Limitations & Future Work

  • Only deterministic diagonal variants of RMSProp/Adam were analyzed, excluding stochastic gradients and matrix preconditioning (Shampoo, Sophia, etc.); extending the cross-step ratio technique to stochastic/full-matrix cases is a natural next step.
  • \((H_0,H_1)\)-NS requires second-order differentiability and cannot directly cover non-smooth models like ReLU networks, requiring further weakening to weak convexity or generalized smoothness.
  • The NL condition requires \(\mu(\theta)\) not to degenerate along the path; for deep over-parameterized networks, \(\mu\) actually depends on parameter initialization, and quantifying "how long NL holds" remains an open problem.
  • The assumptions for "two-layer networks + smooth leaky ReLU + exponential loss" mentioned in the paper are still relatively strict; extending this to sigmoid/softplus and multi-layer networks requires new Hessian control tools.

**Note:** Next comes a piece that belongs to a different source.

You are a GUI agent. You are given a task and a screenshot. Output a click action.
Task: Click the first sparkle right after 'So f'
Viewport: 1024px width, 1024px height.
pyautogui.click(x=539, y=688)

  • vs Vaswani & Harikandeh (2025): Also based on function-value-based NS assumptions, but they only analyze GD + Armijo line-search; this work generalizes NS to arbitrary \((p,q)\) dual norms, covers NSD/Adam/RMSProp, and proves that constant step sizes match their line-search rates.
  • vs Alimisis et al. (2025): Both focus on the "Hessian affinely bounded by function value," with Alimisis using it to explain LR warm-up; this work further utilizes the condition as a bridge for Adam/RMSProp analysis and adds the lower bound separation in Sec. 6, moving from "explaining training phenomena" to "strict rate comparison."
  • vs Li et al. (2023b), Wang et al. (2024a/b): These works analyze Adam convergence on \((L_0,L_1)\)-NS non-convex functions, requiring bounded gradients and only giving convergence for the best gradient norm; this work does not require bounded gradients and provides linear convergence of function values under convex + NL settings, even achieving faster deterministic rates in the non-convex extension of Sec. 5.4.
  • vs Mei et al. (2020/2021): Mei et al. provide an \(\Omega(1/\epsilon)\) lower bound for softmax PG using GD and an \(O(\ln(1/\epsilon))\) upper bound for Norm.GD; this work generalizes the latter to any NSD (including Sign GD, Sign CD-GS) within a unified NS+NL framework and proves that RMSProp/Adam achieve linear rates on the same problems.